Work required — Could you set down the records below exactly as they are, with no pictures?

+++ Available data +++

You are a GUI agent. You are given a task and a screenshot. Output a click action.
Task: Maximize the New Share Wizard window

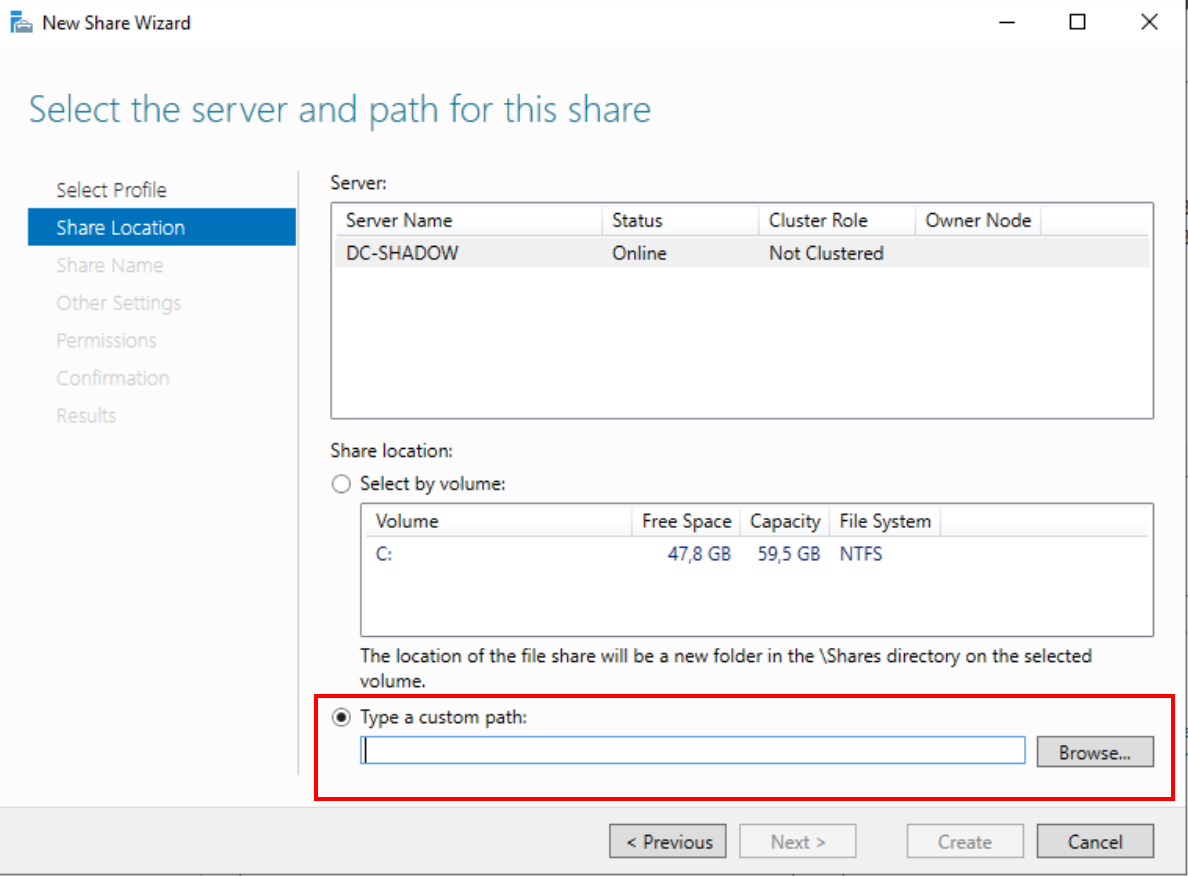pos(1077,22)
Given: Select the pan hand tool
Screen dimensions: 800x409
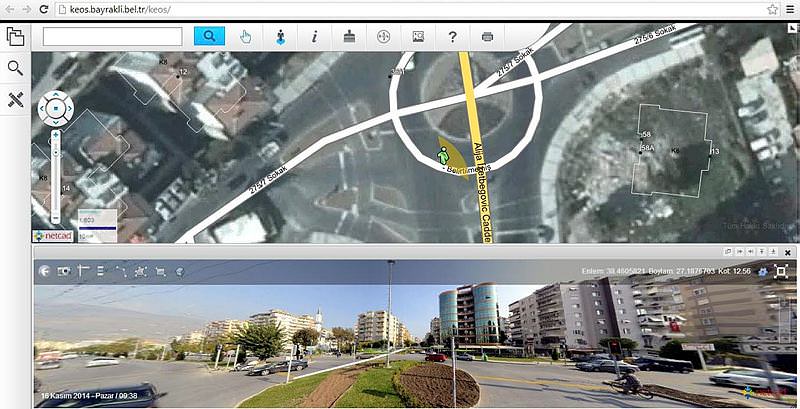Looking at the screenshot, I should coord(246,36).
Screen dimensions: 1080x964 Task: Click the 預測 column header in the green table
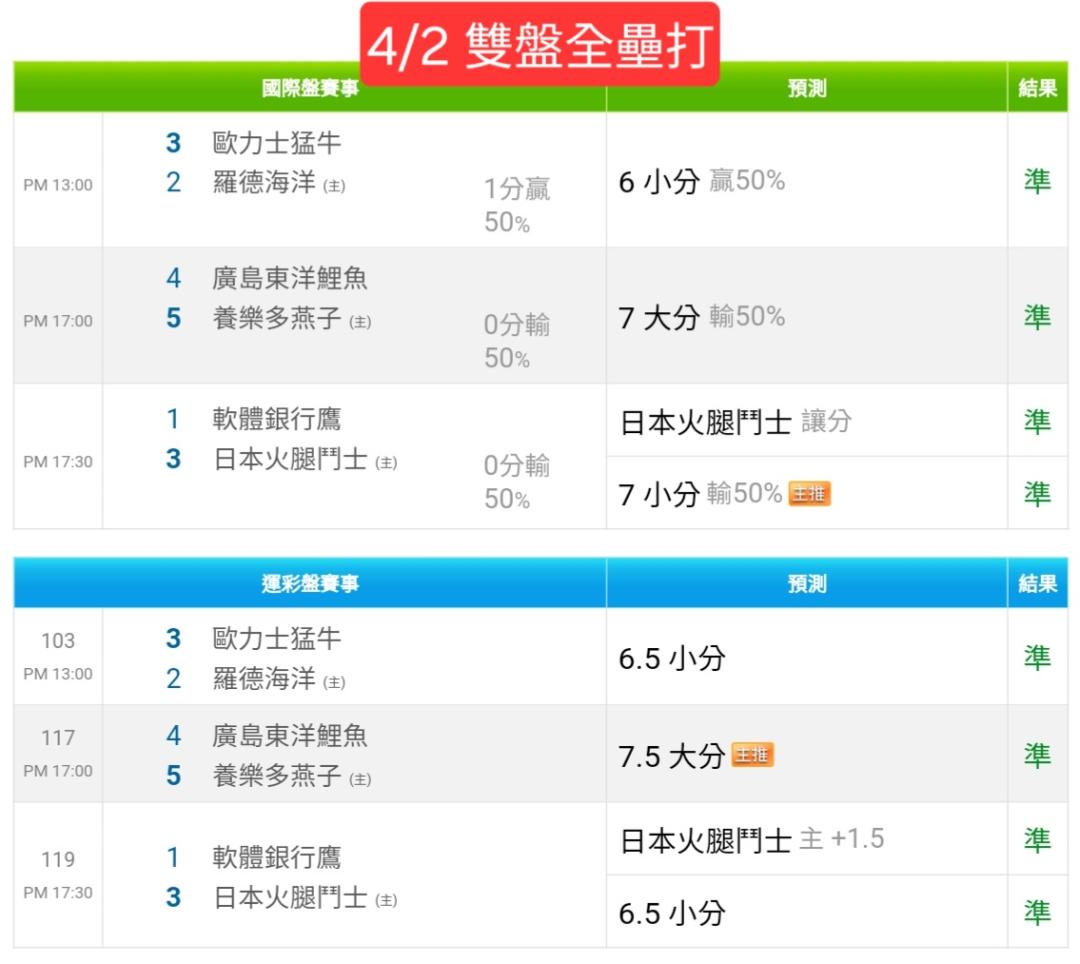tap(806, 89)
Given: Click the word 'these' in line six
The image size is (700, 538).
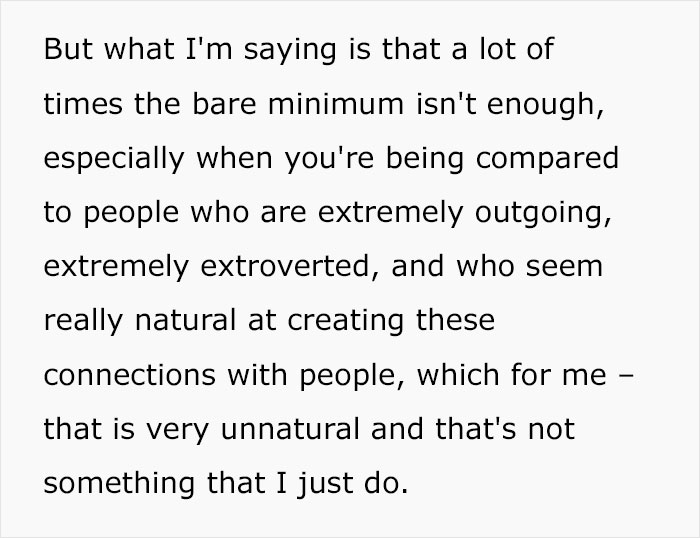Looking at the screenshot, I should pyautogui.click(x=455, y=320).
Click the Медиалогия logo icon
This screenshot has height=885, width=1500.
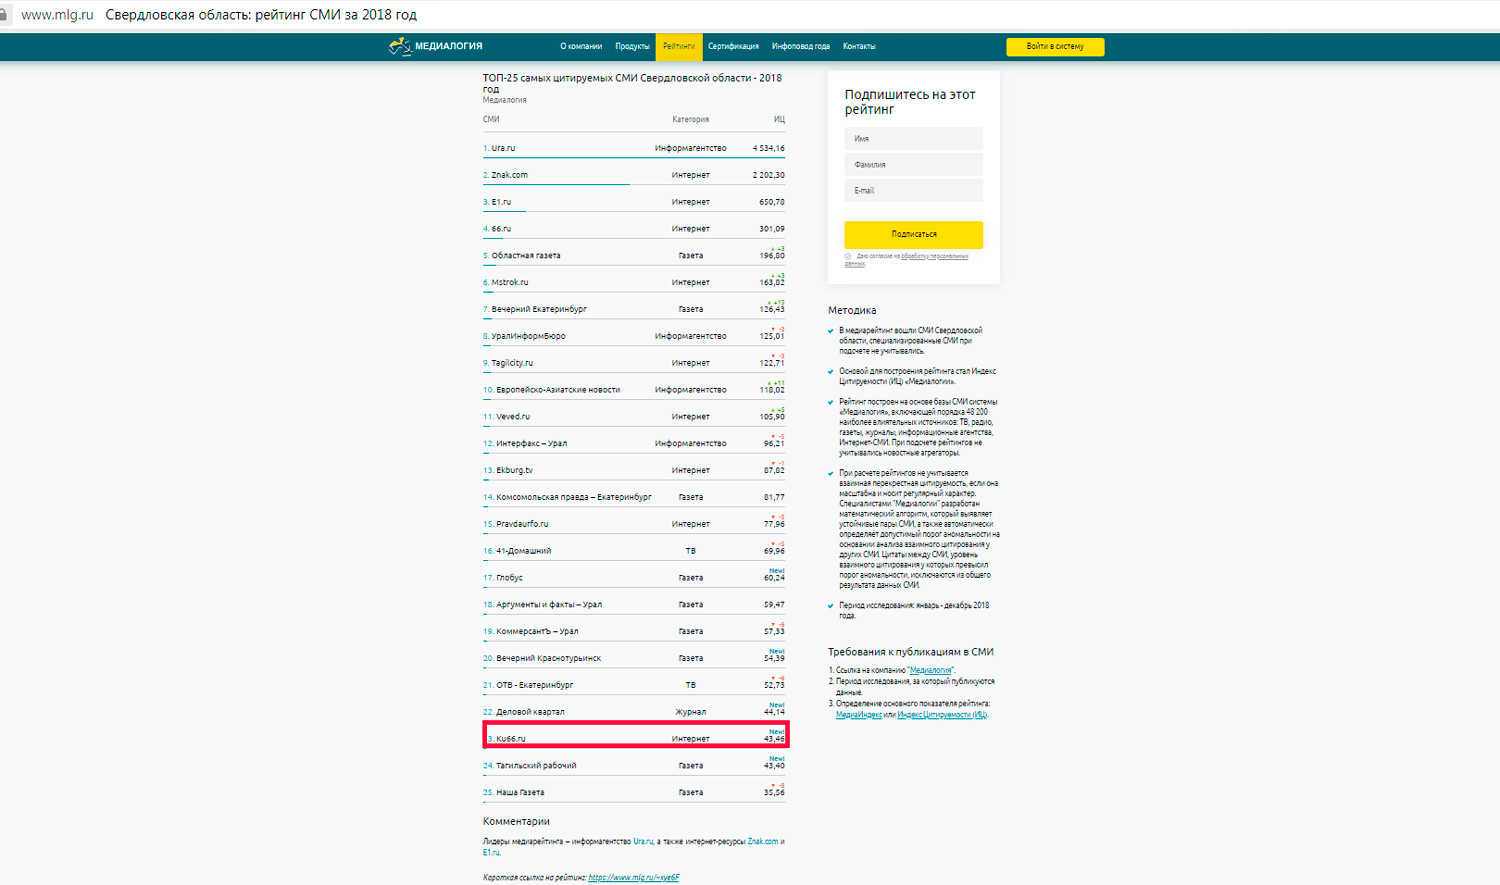tap(400, 46)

+++

Written answer —
You are a GUI agent. You are given a task and a screenshot. Output a click action.
Task: Maximize the New Share Wizard window

pos(1077,22)
Given: Select the pan hand tool
Screen dimensions: 800x409
Looking at the screenshot, I should coord(246,36).
Screen dimensions: 1080x964 Task: Click the 預測 column header in the green table
tap(806, 89)
Given: Click the word 'these' in line six
The image size is (700, 538).
Looking at the screenshot, I should pyautogui.click(x=455, y=320).
Click the Медиалогия logo icon
This screenshot has height=885, width=1500.
tap(400, 46)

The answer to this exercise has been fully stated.